- 1 teaspoon very finely grated lemon zest
- 1 teaspoon very finely grated lime zest
- 1 teaspoon very finely grated orange zest
- 1 cup fine dry bread crumbs
- 4 tablespoons melted unsalted butter
- 1 tablespoon minced shallots
- 1 1/2 teaspoons kosher salt
- 1/4 teaspoon ground black pepper
- 1 teaspoon light brown sugar
- 4 (6 to 8-ounce) pompano fillets, skin-on
- 2 tablespoons Essence, recipe follows
- Grapefruit Butter Sauce, recipe below
Preheat the oven to 375 degrees F.
Bring a small saucepan of water to a boil. Add the zest and blanch for 30 seconds. Remove with a slotted spoon and dry on paper towels. In a bowl, combine the zests, bread crumbs, butter, shallots, salt, pepper, and sugar, and mix well.

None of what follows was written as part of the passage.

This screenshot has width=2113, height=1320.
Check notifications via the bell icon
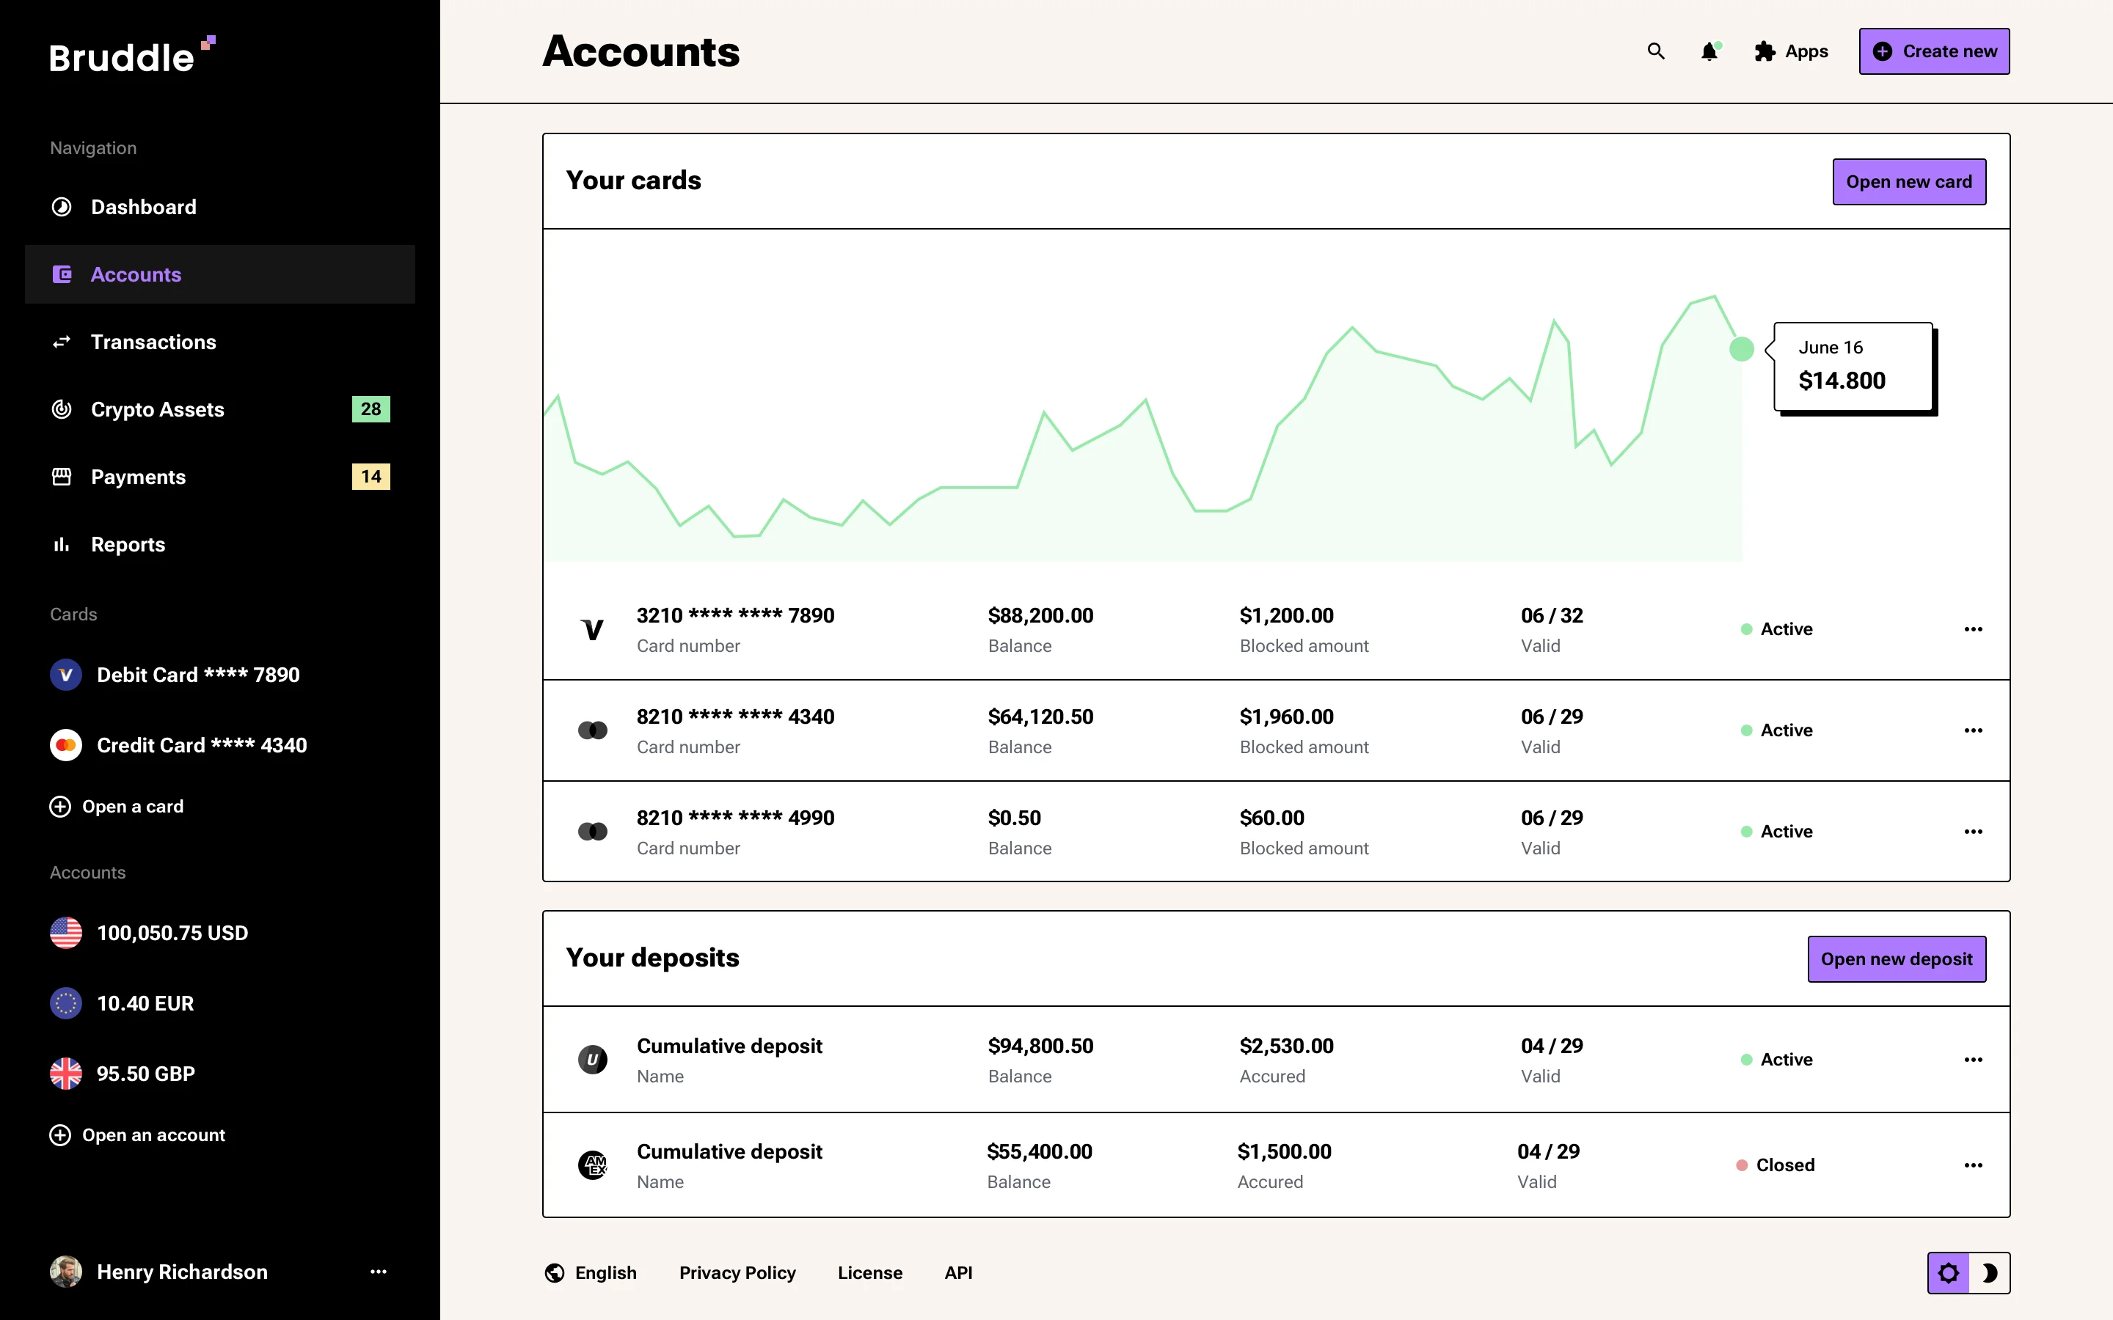click(1709, 52)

Season the flesh side of the pompano fillets with the Essence. Place the fillets on a non-stick baking sheet and bake for 5 minutes. Remove from the oven. Divide the crumb mixture evenly among the fillets and pack lightly to make a crust. Return to the oven and bake for 10 minutes.
Remove from the oven and transfer to 4 large plates. Top with the sauce and serve immediately.

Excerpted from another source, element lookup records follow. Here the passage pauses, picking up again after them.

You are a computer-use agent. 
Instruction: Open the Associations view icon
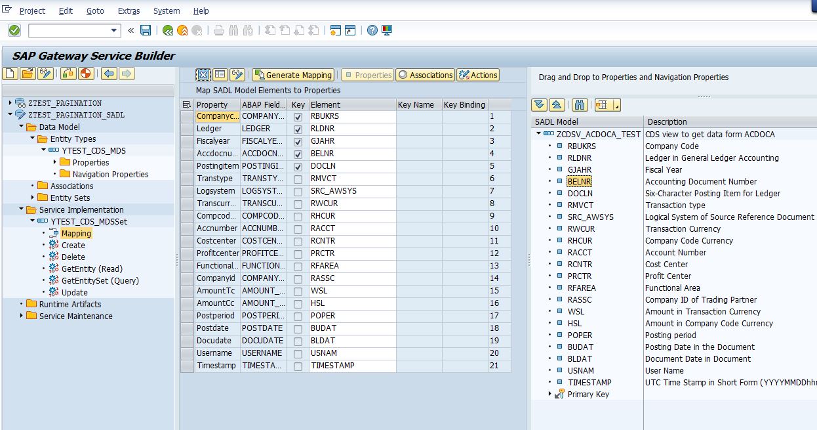pos(425,74)
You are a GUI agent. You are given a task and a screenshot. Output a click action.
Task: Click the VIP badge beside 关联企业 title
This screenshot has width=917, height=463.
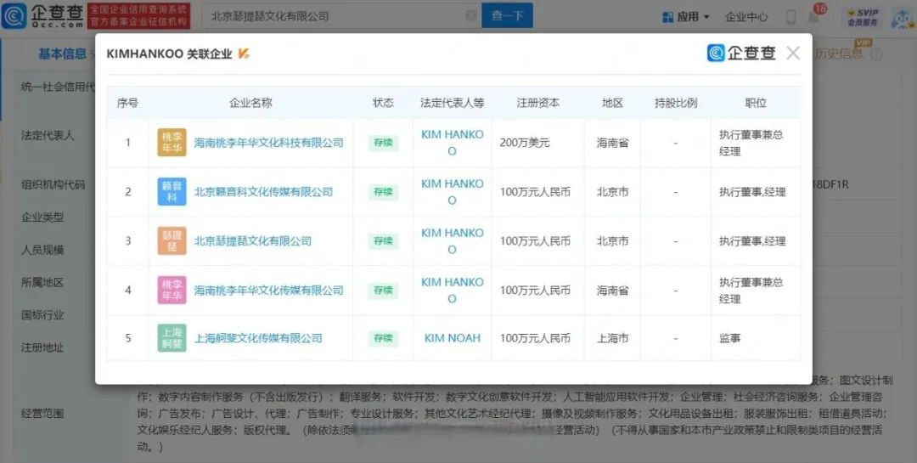244,54
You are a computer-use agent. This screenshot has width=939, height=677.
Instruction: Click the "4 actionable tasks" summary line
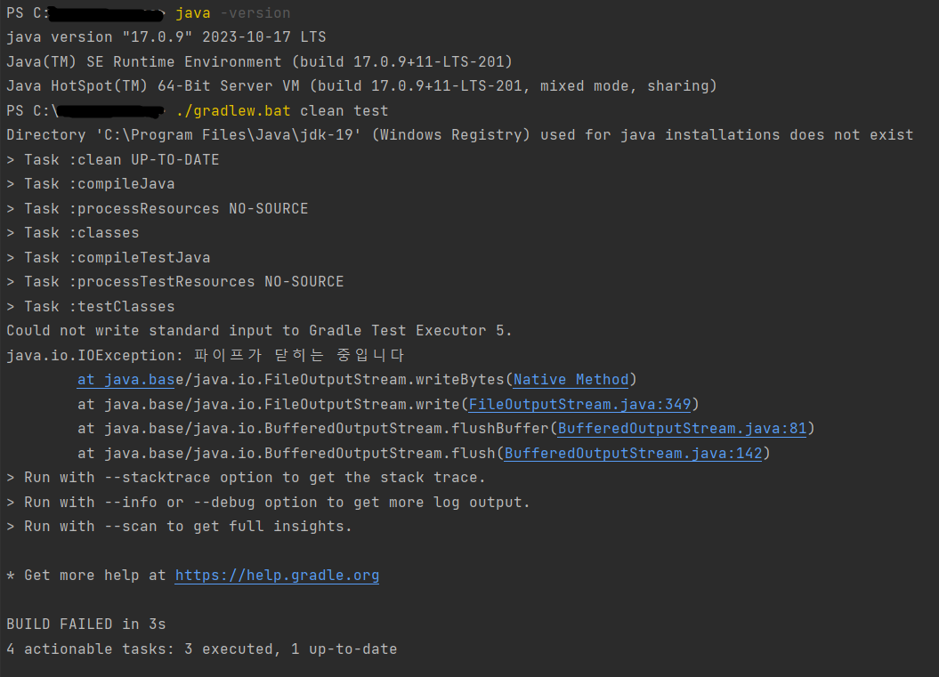click(x=201, y=649)
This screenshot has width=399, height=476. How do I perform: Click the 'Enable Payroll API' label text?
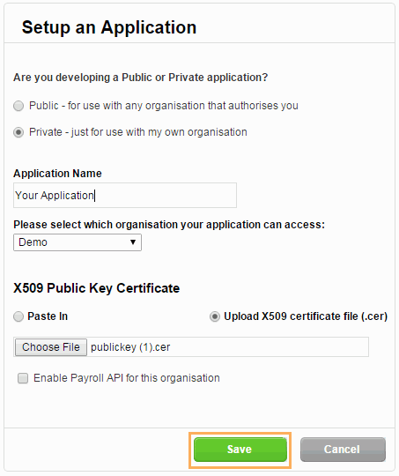127,378
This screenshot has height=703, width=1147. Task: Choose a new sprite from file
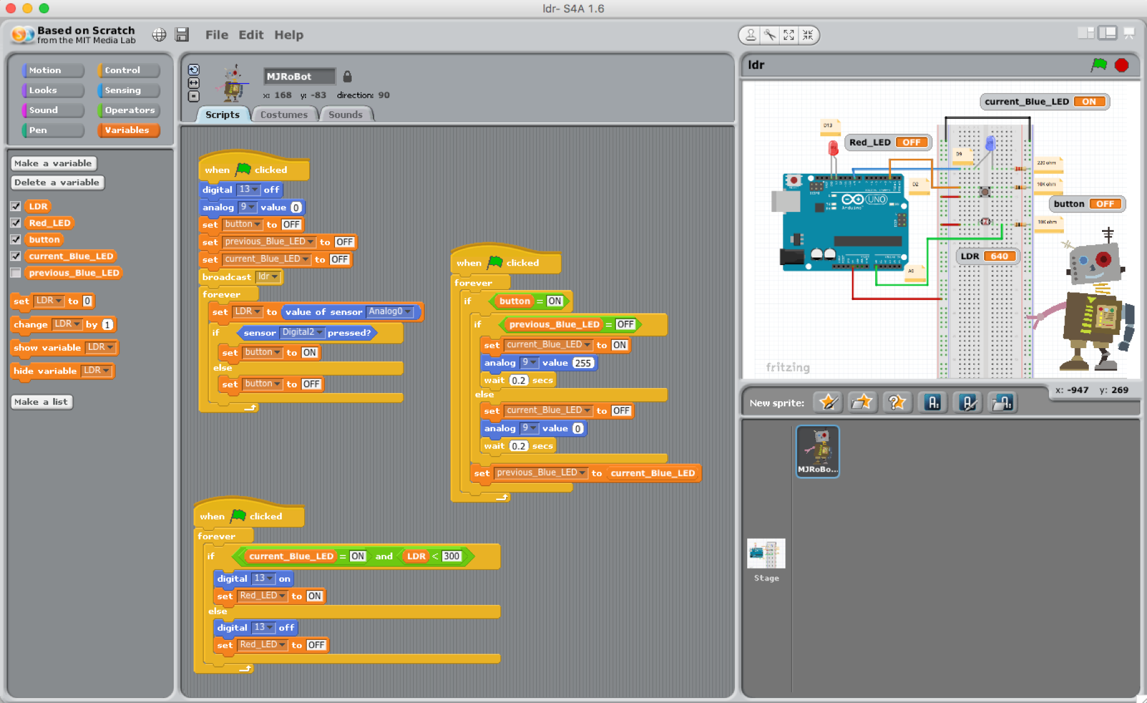tap(863, 402)
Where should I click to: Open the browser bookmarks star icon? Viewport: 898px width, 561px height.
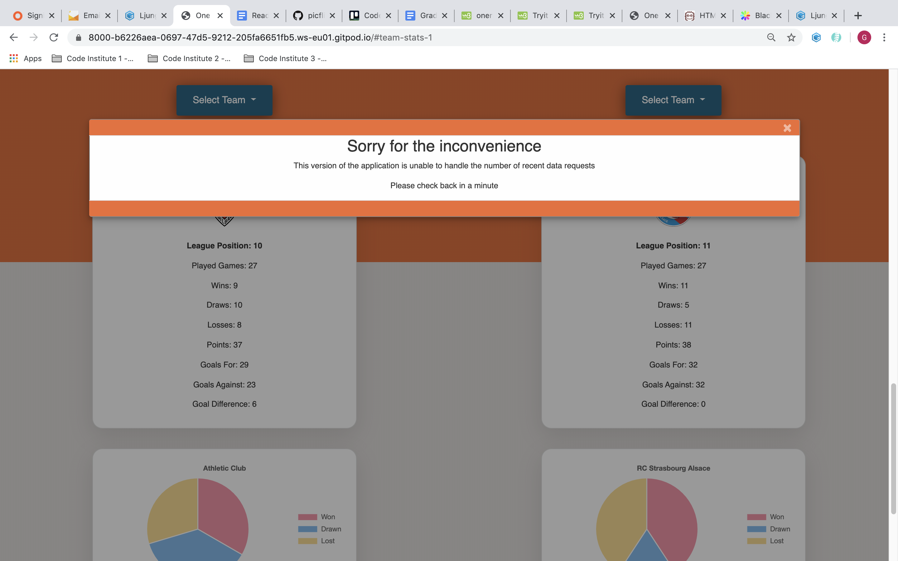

Essence (Emeril's Creole Seasoning):
- 2 1/2 tablespoons paprika
- 2 tablespoons salt
- 2 tablespoons garlic powder
- 1 tablespoon black pepper
- 1 tablespoon onion powder
- 1 tablespoon cayenne pepper
- 1 tablespoon dried leaf oregano
- 1 tablespoon dried thyme
Combine all ingredients thoroughly and store in an airtight jar or container.
Yield: about 2/3 cup
Recipe from "New New Orleans Cooking", by Emeril Lagasse and Jessie Tirsch. Published by William and Morrow, 1993.
Grapefruit Butter Sauce:
- 1 1/2 cups fresh grapefruit juice
- 1/2 cup granulated sugar
- 1 teaspoon finely grated grapefruit zest
- 1/4 cup white wine vinegar
- 4 1/2 teaspoons minced shallots
- 2 tablespoons heavy cream
- 2 sticks cold unsalted butter, cut into pieces
- 1/4 teaspoon salt
- 1/4 teaspoon ground white pepper
- 1/4 cup seedless grapefruit segments
In a small saucepan, combine 1 cup of the grapefruit juice, the sugar and zest, and cook over medium heat until reduced to a thick syrup.
In a clean saucepan, combine the remaining 1/2 cup of grapefruit juice, the vinegar, and shallots. Simmer until reduced to 3 tablespoons. Add the heavy cream and cook for 30 seconds. Gradually whisk in the butter, 1 tablespoon at a time, adding each piece before the previous one has been completely incorporated. Continue until all the butter is incorporated and the sauce coats the back of a spoon, removing the pan from the heat periodically to prevent the sauce from getting too hot and breaking.
Remove from the heat and strain through a fine mesh strainer into a clean pan. Add the grapefruit gastrique, salt, pepper, and grapefruit segments, and stir gently to combine.